In general, EQUALS (stable sort) may use slightly more CPU or sortwork than NOEQUALS because the algorithm must preserve order. The difference is often small, but for very large sorts with many equal keys, NOEQUALS can show a noticeable improvement. So if you do not need stable behavior, coding OPTION NOEQUALS can be a simple performance tuning step. If you need stable behavior, the predictability of EQUALS is usually worth the possible extra cost.

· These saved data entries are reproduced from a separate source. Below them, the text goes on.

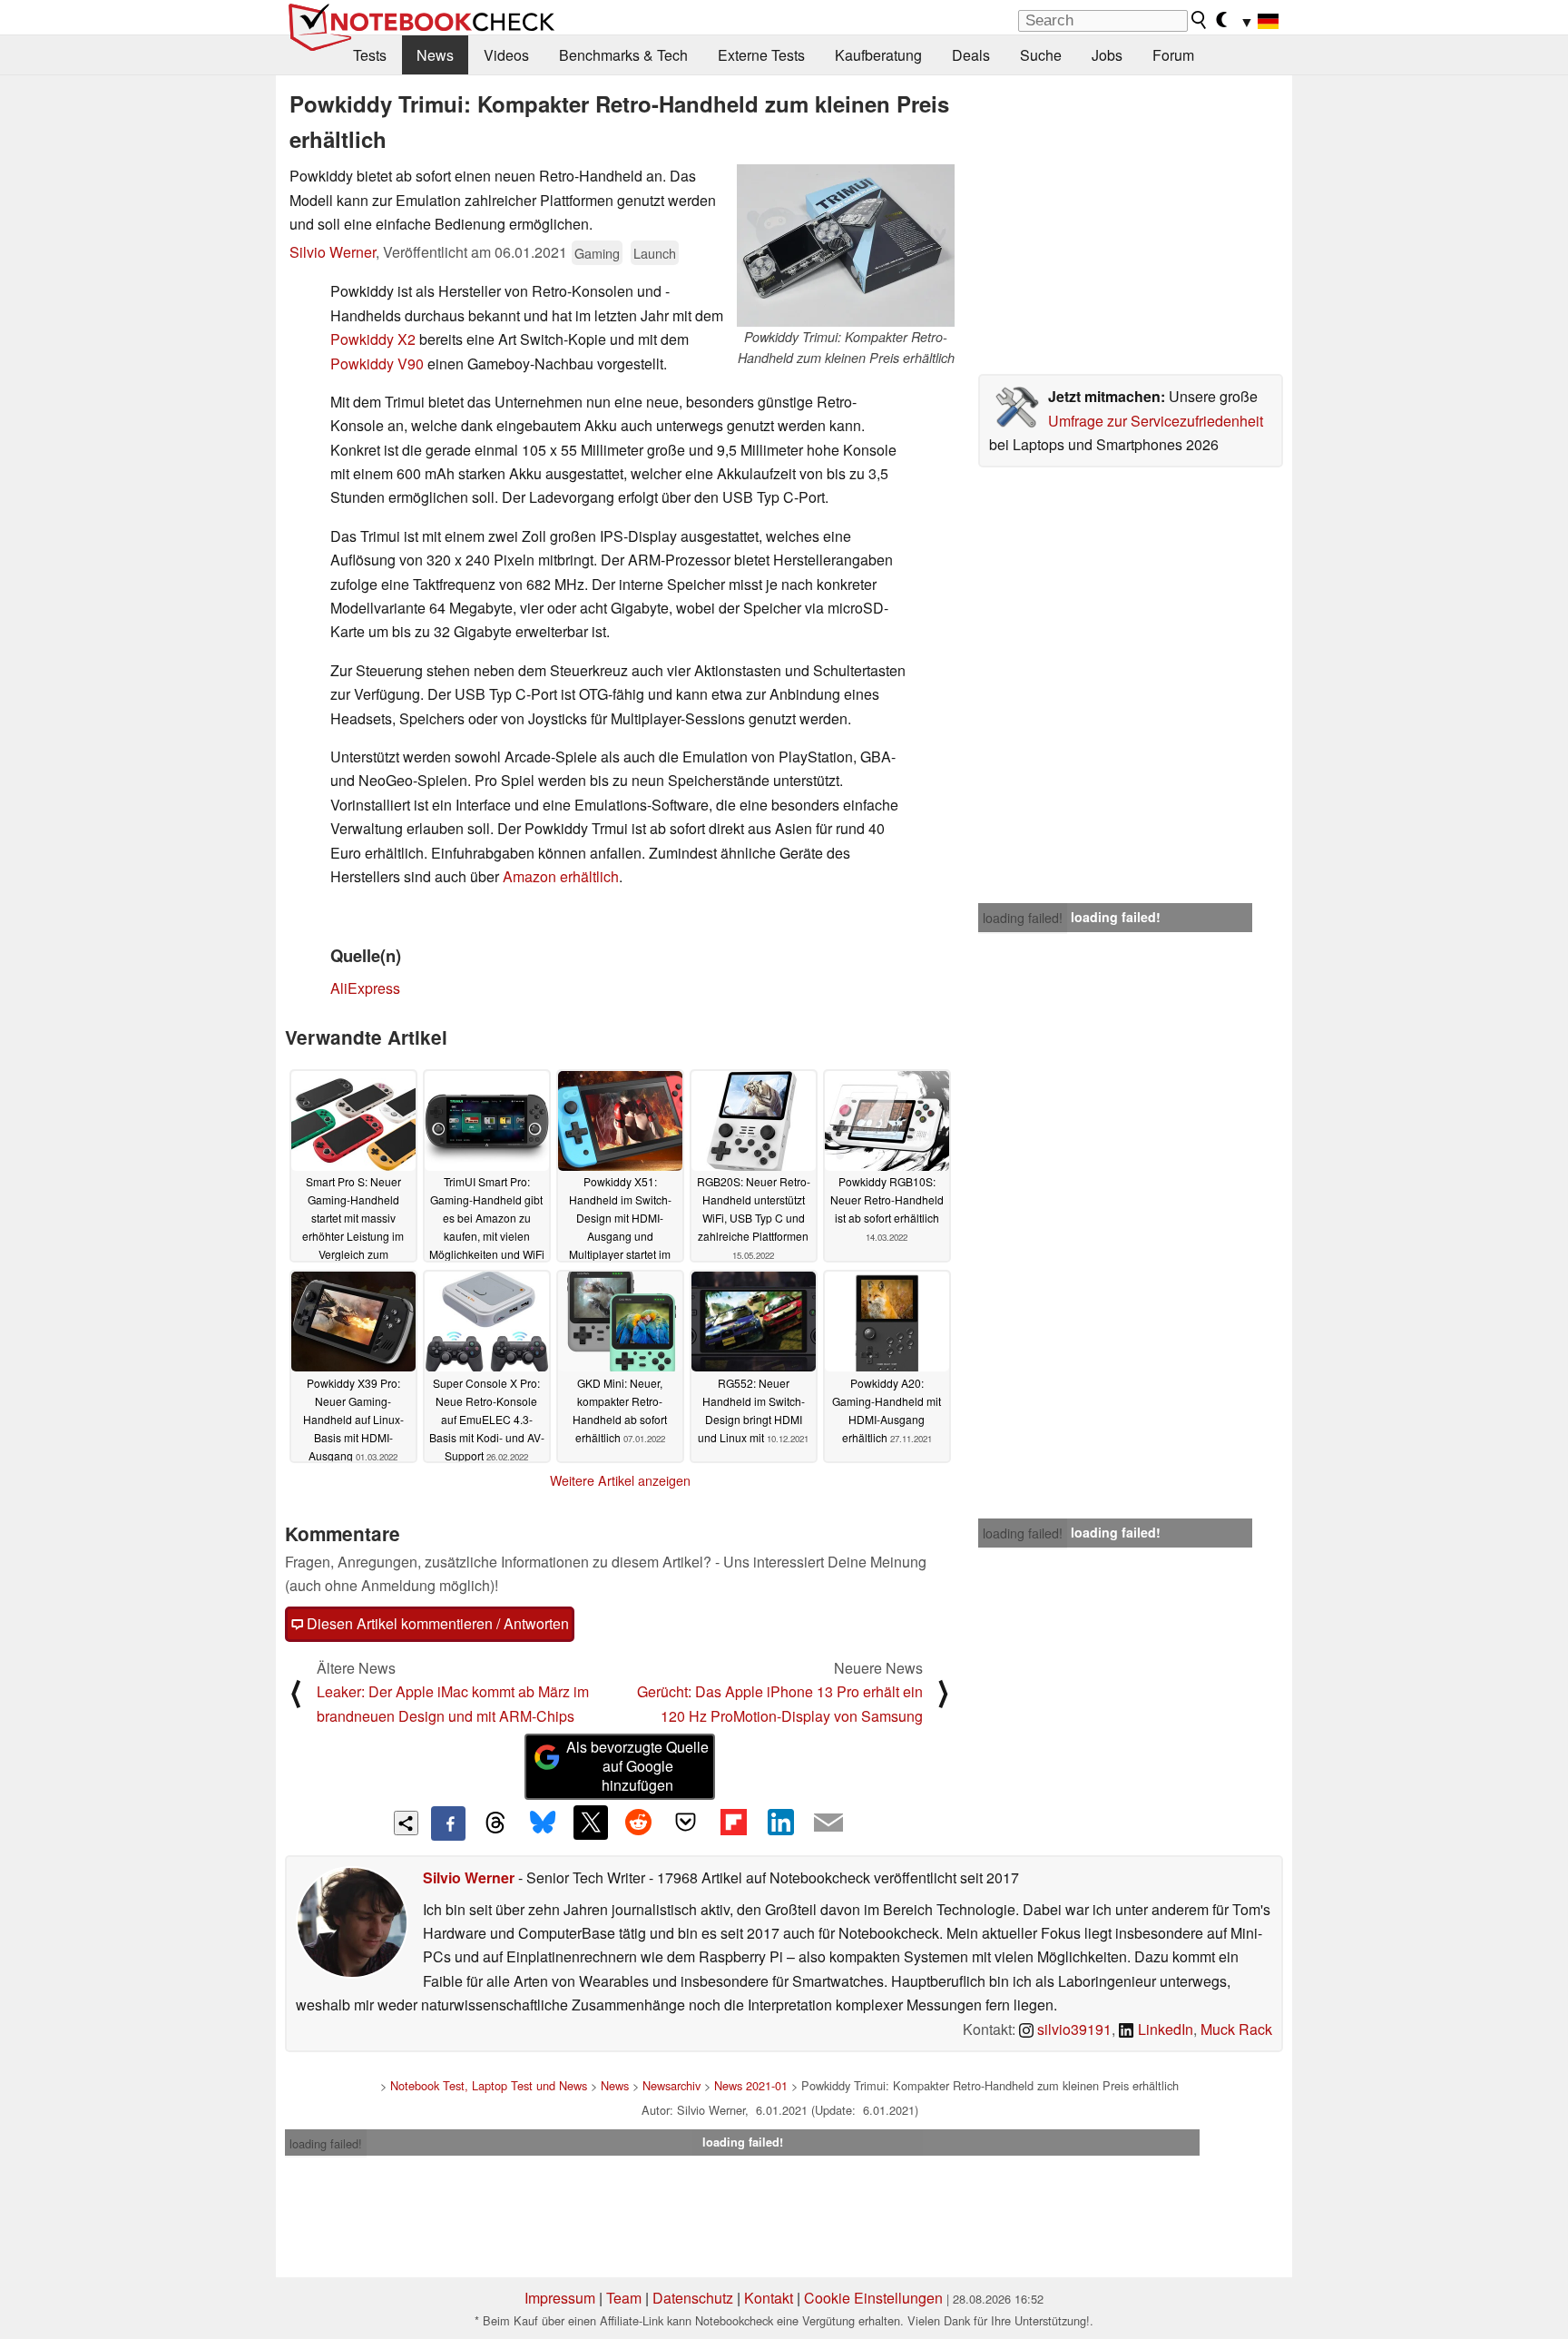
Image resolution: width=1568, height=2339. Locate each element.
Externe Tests (761, 54)
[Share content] (406, 1823)
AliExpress (365, 988)
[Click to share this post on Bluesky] (542, 1823)
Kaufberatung (878, 54)
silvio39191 (1073, 2029)
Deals (971, 54)
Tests (370, 54)
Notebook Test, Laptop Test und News (488, 2085)
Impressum (559, 2297)
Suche (1041, 54)
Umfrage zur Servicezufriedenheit (1155, 420)
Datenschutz (692, 2297)
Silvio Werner (332, 251)
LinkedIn (1163, 2029)
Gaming (597, 252)
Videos (506, 54)
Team (624, 2297)
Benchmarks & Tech (623, 54)
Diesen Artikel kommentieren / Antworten (436, 1623)
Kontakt (768, 2297)
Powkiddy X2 (373, 339)
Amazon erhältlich (561, 876)
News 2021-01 (751, 2085)
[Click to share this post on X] (590, 1822)
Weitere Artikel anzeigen (620, 1480)
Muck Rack (1236, 2029)
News (435, 54)
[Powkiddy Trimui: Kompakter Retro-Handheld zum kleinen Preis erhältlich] (846, 245)
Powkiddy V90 (377, 363)
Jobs (1107, 54)
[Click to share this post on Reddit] (638, 1822)
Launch (654, 252)
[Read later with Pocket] (686, 1822)
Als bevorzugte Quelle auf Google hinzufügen (637, 1765)
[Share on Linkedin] (780, 1822)
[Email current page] (828, 1823)
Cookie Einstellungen (873, 2297)
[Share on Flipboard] (733, 1822)
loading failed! (1023, 918)
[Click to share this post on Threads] (495, 1823)
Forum (1173, 54)
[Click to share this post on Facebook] (448, 1823)
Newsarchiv (671, 2085)
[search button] (1199, 20)
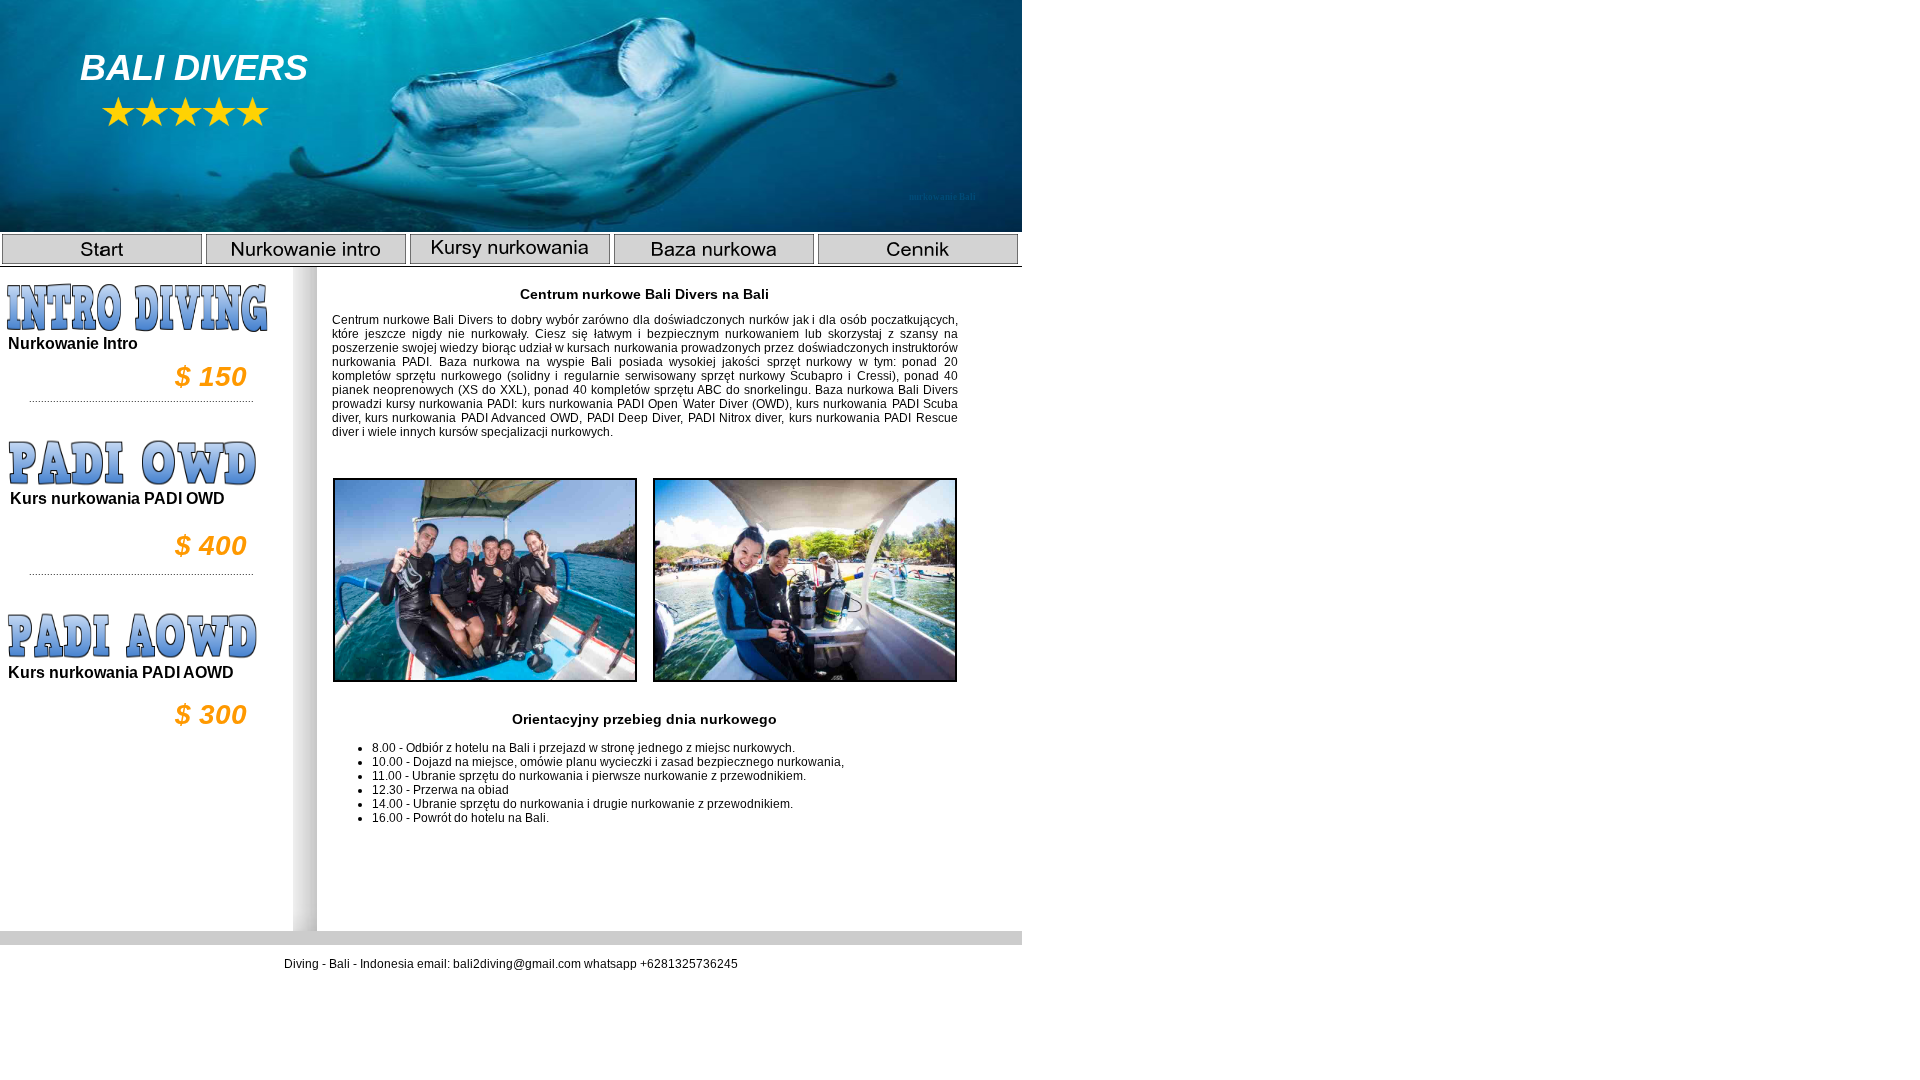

When you use MERGE, records from multiple streams are combined. For records with equal keys that come from different streams (or the same stream), the order in the merged output may be affected by EQUALS or NOEQUALS: with EQUALS, the product may preserve a well-defined order (e.g. by stream and position); with NOEQUALS, the order among equal-key records may not be guaranteed. If you merge and then use SUM or rely on order within key groups, specify EQUALS so the behavior is predictable. See your product documentation for MERGE-specific details.
Imagine you are lining up kids by the first letter of their name. Two kids named “Anna” and “Alex” both start with “A.” Who goes first? With EQUALS, we remember the order they were standing before: if Anna was in front of Alex, Anna stays in front. With NOEQUALS, the teacher can put either one first—we don’t care. So EQUALS means “when the sort key is the same, keep the same order they had.” NOEQUALS means “when the key is the same, any order is fine,” and that can make the job a bit faster.
1. What does OPTION EQUALS do?
2. When might you choose NOEQUALS over EQUALS?
3. You use SUM FIELDS=NONE to keep one record per key. Why does EQUALS matter?
4. What is a "stable" sort?
5. Is EQUALS or NOEQUALS the default in DFSORT?